Monday, June 14, 2010

'The' new day.

Today is the first day of my the new era, the beginning of something great as I finish my 7 days. My faith have grown so much these past 7 days. God have finally taught me a lesson about trusting in him and how when I dwell onto his name and seek first His Kingdom, the rest will be added onto my wish list. Even though there were several things that was not included in my agenda for prayer list, God gave it to me anyway. God have finally taken away my love for food. I was struggling with that so much, and now I'm a totally different person. When I look at pancake or gelato or any types of food that used to make me go "Hmmmmm....I WANT SOME", I would no longer care whether or not I will or won't have it. I just simply don't care. When I broke my fast. It was very funny actually. I really thought the taste of food would be so amazing in my mouth because I haven't had for so long, yet when I did have it, it wasn't even that great. Consuming all those chips and junk was just an added discomfort that I didn't need. Fruits the way to go. Real food, is THE way to go.

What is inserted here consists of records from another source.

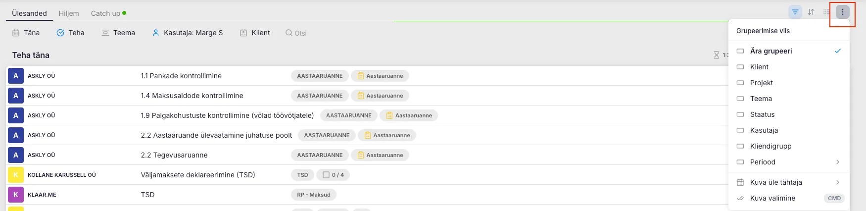The image size is (866, 211).
Task: Click the 'Kasutaja: Marge S' filter
Action: (x=188, y=33)
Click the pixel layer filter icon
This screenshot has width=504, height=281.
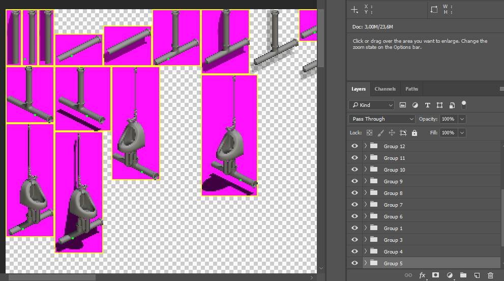403,105
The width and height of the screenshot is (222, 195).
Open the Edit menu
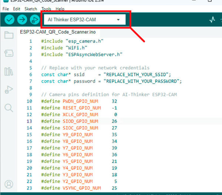pos(17,8)
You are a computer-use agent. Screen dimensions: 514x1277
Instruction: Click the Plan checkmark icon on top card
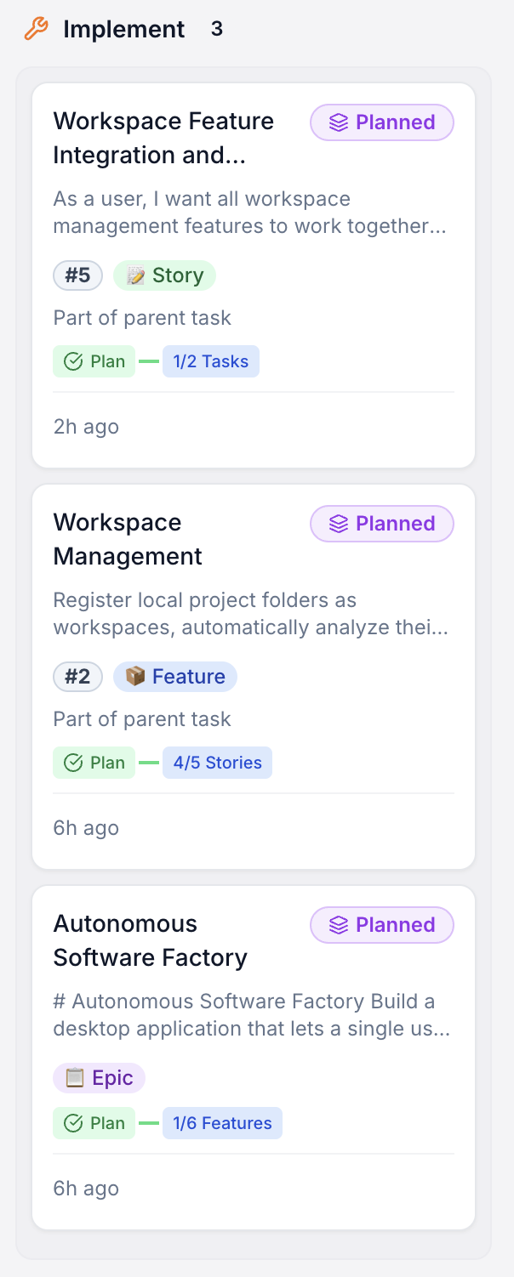coord(71,360)
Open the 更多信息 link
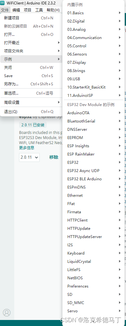The width and height of the screenshot is (126, 326). (27, 148)
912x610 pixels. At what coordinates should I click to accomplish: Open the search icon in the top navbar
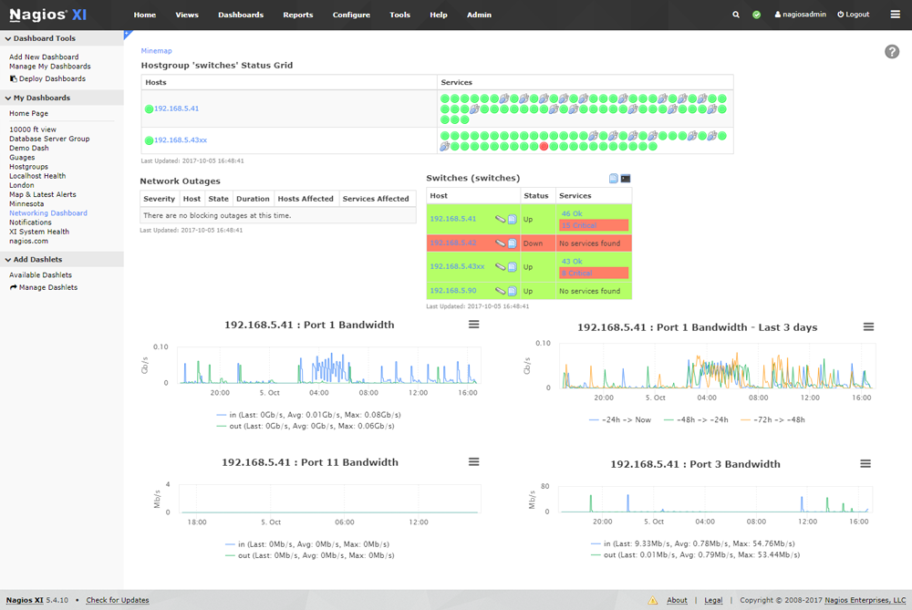736,15
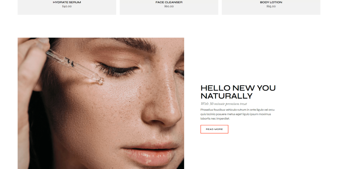This screenshot has width=338, height=169.
Task: Select the Body Lotion grey product card
Action: (x=271, y=7)
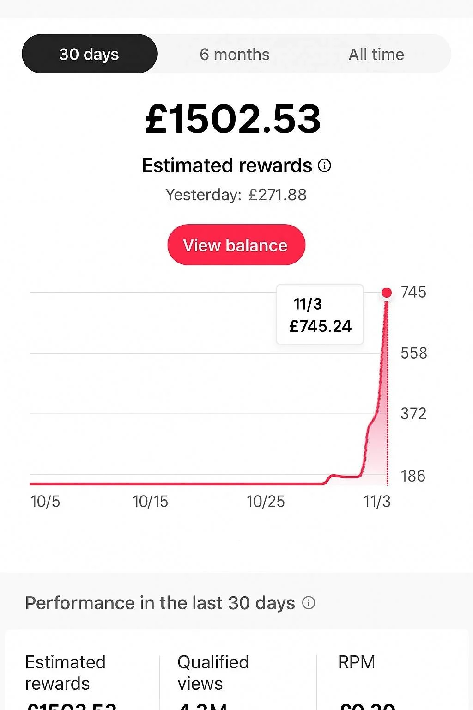Click the 745 value on chart axis

coord(413,292)
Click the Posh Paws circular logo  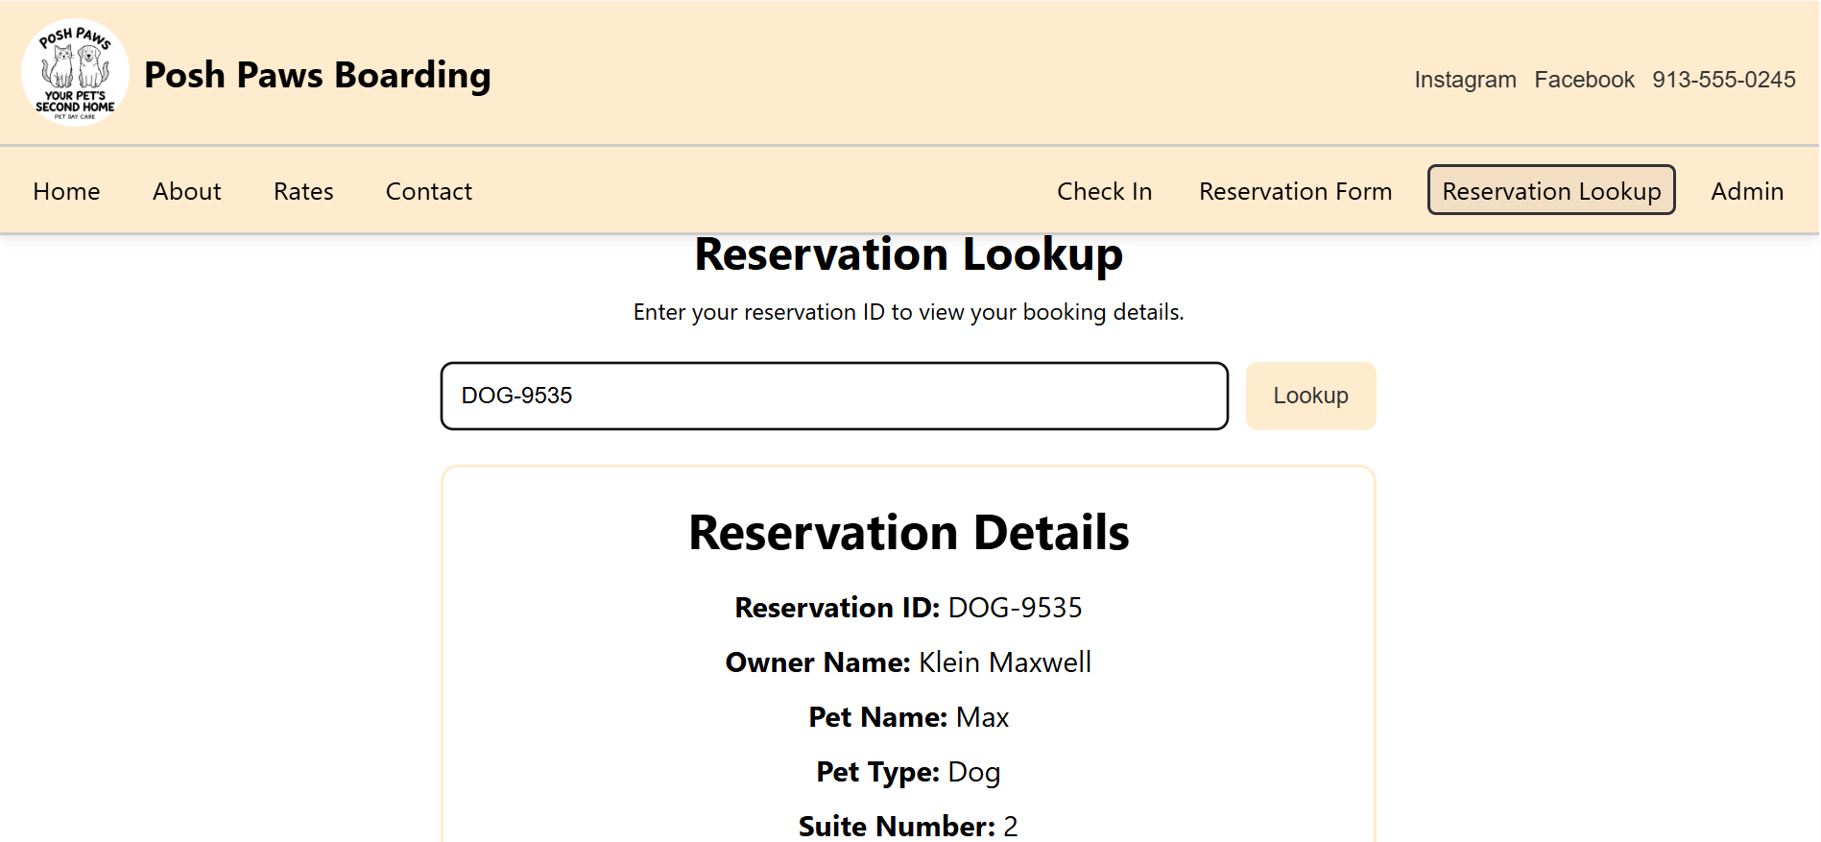pyautogui.click(x=75, y=73)
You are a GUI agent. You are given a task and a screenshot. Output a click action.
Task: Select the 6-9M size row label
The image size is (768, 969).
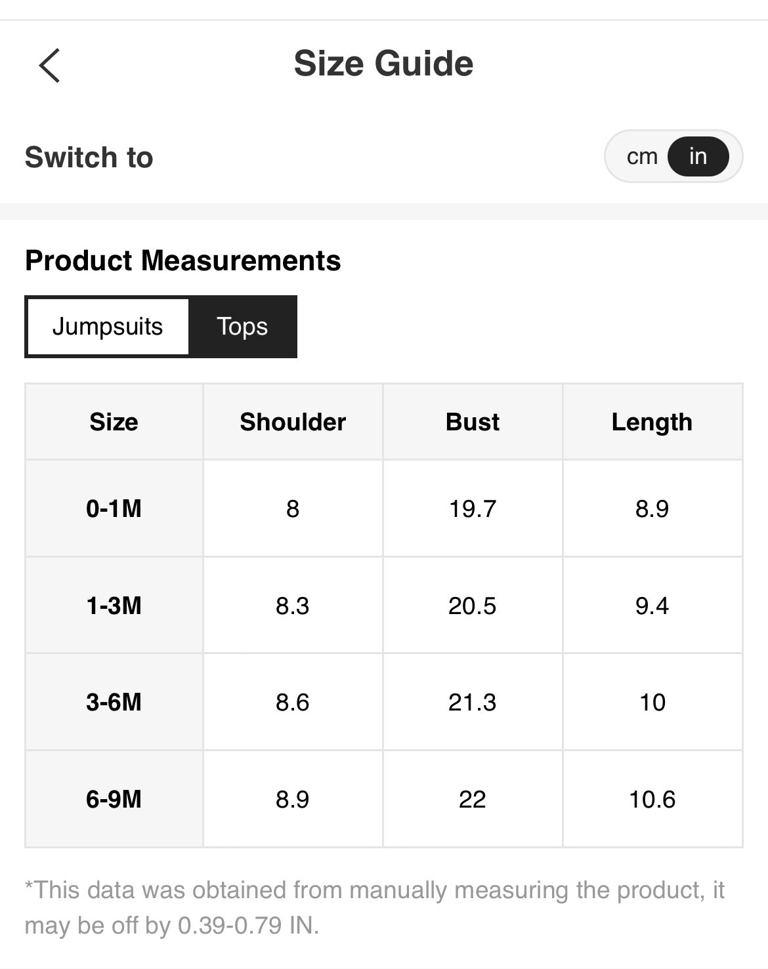pos(114,799)
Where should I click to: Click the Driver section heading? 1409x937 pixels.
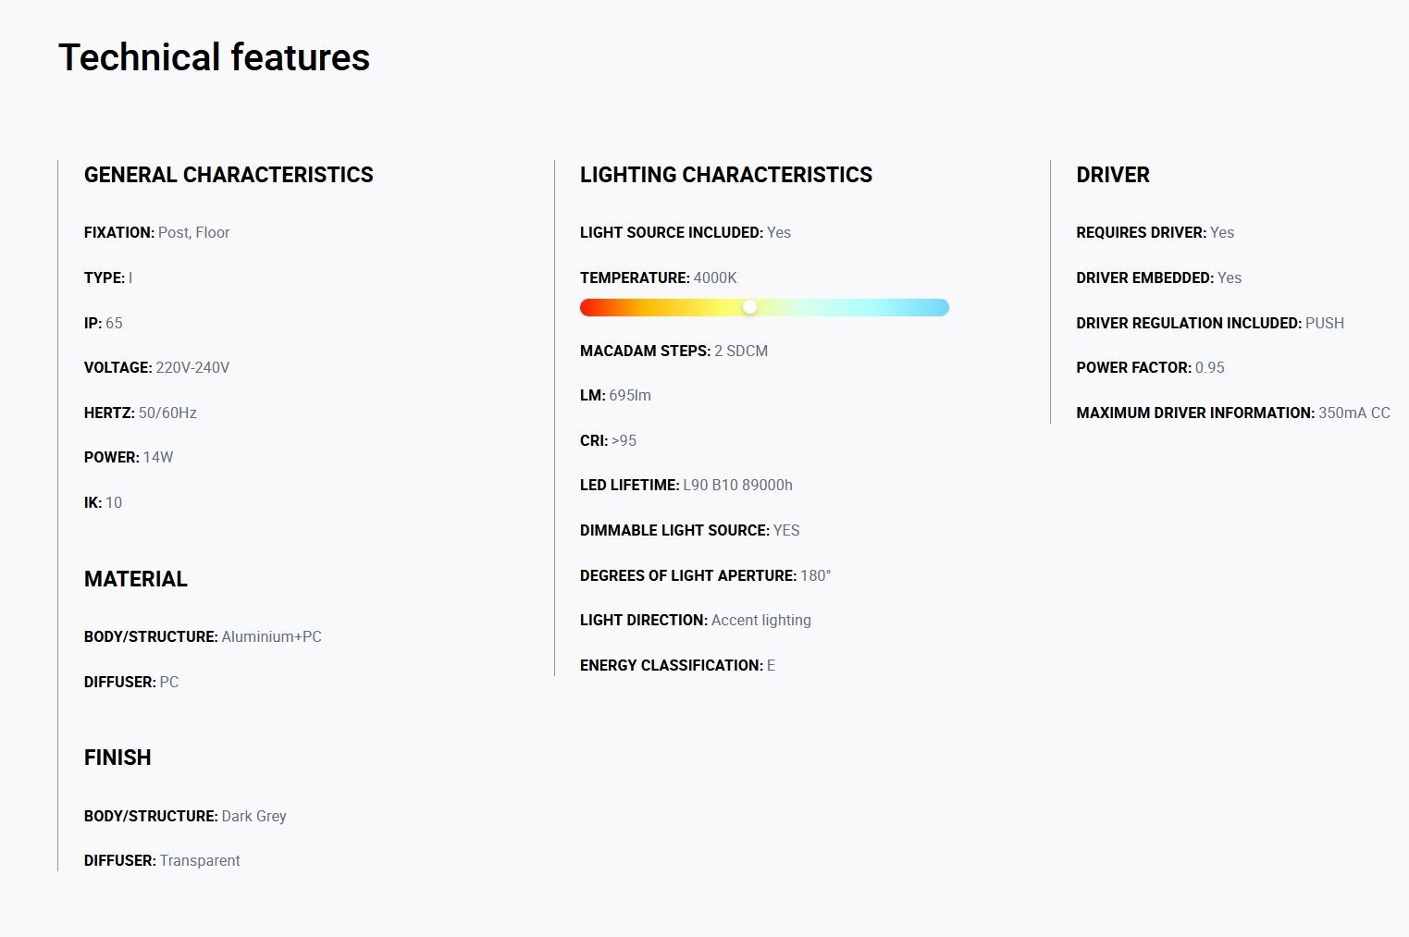pyautogui.click(x=1112, y=175)
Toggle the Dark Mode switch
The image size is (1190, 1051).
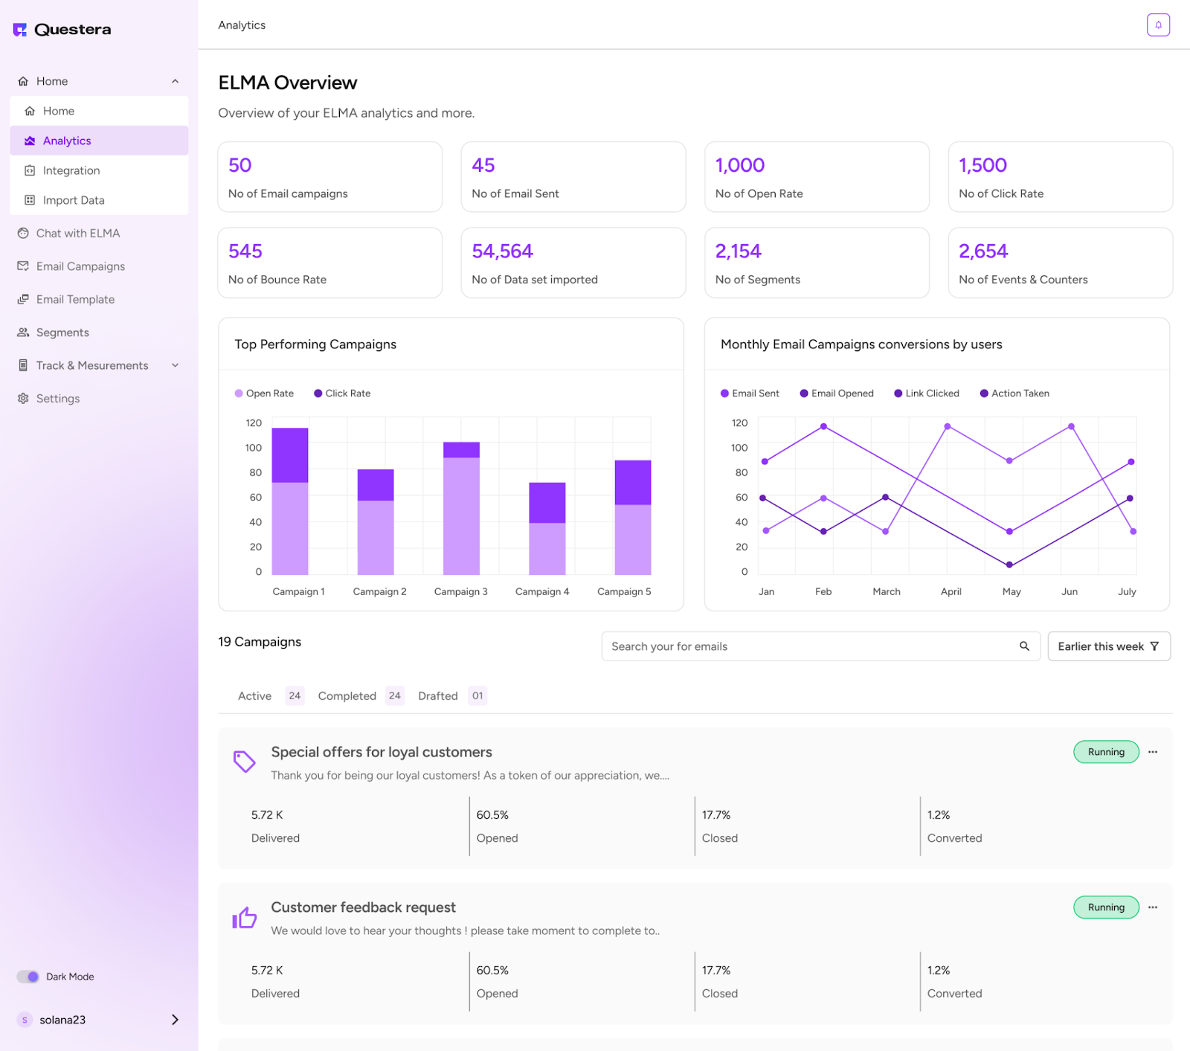pos(29,977)
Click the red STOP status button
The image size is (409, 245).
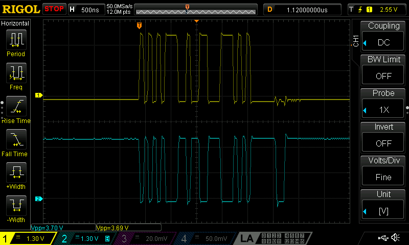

So now that I have accomplished my 7 days fast. I feel very renewed and strong. I'm waiting for God's calling to do another one. I don't know for how long but I'd love to aim for a 21 days. That would be very hard but if I feel as though God is telling me I should then I will do it.

One good news actually. Well not the only one, but one of it. I finally fit my denim short (: which I've been aiming for like a year now? LOL. I guess the side effect of weight loss caused that, but still, I have finally fit it and I'm wearing it right now! It feels so amazing for it not to be tight but just right (: I love how I look although I'd love to work out and be more toned (:

Well, that's it for now. I'm going to study the word of God. There are billions of things for me to do, but for some reasons I'm not stressing out. I know they will find their ways. I should just do what I love doing. Put myself in the presence of the Lord! Amen!